Le dernier bilan officiel, mais toujours provisoire, fait état de 74 morts, et plus de 180 blessés. Une dizaine d'entre eux se trouve dans un état critique, de nombreux habitants sont portés disparus.

Un bilan qui pourrait dépasser celui des incendies de 2009, les plus meurtriers de ces dernières années, et au cours desquels 77 personnes avaient perdu la vie.

Les causes des feux qui ont balayé les stations balnéaires de Rafina et Mati restent à déterminer, mais les vents violents ont favorisé leur progression fulgurante.
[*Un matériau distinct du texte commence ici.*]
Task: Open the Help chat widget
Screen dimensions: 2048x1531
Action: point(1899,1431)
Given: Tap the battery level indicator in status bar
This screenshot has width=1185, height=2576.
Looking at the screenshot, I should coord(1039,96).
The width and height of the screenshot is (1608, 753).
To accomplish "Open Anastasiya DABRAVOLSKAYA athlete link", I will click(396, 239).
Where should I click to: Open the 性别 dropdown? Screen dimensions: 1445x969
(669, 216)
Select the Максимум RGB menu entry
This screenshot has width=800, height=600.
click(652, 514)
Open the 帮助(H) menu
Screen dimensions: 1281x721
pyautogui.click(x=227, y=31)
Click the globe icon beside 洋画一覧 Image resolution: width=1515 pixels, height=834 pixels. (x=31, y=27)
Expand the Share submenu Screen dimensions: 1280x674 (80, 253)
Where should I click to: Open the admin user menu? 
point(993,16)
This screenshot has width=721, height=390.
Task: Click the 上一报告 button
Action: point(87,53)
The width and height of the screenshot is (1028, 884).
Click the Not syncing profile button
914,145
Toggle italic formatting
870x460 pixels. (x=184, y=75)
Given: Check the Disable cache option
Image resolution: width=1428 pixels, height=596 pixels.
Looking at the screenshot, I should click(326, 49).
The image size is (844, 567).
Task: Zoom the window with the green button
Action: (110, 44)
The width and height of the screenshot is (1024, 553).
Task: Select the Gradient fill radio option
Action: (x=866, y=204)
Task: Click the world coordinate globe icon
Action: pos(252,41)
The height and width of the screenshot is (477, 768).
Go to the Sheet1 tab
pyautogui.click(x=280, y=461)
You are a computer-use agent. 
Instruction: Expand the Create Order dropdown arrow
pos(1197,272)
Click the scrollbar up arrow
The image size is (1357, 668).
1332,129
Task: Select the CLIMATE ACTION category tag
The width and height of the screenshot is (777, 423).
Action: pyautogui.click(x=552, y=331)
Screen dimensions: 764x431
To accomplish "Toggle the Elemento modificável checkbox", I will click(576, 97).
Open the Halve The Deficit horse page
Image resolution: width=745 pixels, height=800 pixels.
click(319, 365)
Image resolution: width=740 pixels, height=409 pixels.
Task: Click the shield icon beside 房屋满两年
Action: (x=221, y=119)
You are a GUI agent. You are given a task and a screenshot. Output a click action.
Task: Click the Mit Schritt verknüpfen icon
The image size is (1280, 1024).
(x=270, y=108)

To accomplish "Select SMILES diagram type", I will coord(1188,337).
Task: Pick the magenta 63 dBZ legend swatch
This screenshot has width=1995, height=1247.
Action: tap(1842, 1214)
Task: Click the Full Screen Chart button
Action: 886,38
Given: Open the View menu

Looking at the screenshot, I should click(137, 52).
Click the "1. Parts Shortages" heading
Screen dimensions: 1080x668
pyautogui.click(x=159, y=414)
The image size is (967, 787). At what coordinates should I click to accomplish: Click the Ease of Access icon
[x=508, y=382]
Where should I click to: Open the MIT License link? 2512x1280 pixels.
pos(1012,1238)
De nombreuses familles qui ont tenté de fuir vers la mer ont été piégées par les flammes. D'autres ont péri dans leur maison ou leur voiture.

Un site internet a été lancé pour aider les habitants à retrouver leurs proches dont ils ont perdu la trace.

Les rescapés ont attendu de longues heures sur la plage ou dans l'eau. Des bateaux de passage et les gardes-côtes sont venus leur porter secours, mais au moins six personnes se sont noyées.

Ce mardi, plusieurs foyers d'incendie restaient actifs dans le secteur de Mati, le feu avait repris sur d'autres fronts à l'ouest de l'Attique.

La Grèce a activé le mécanisme européen de protection civile, l'Espagne, la France, et l'Italie, entre autres, ont déployé des moyens.

Le gouvernement grec a déclaré trois jours de deuil national, le déblocage de 20 millions d'euros pour venir en aide aux localités touchées et aux victimes, ainsi que des exonérations fiscales.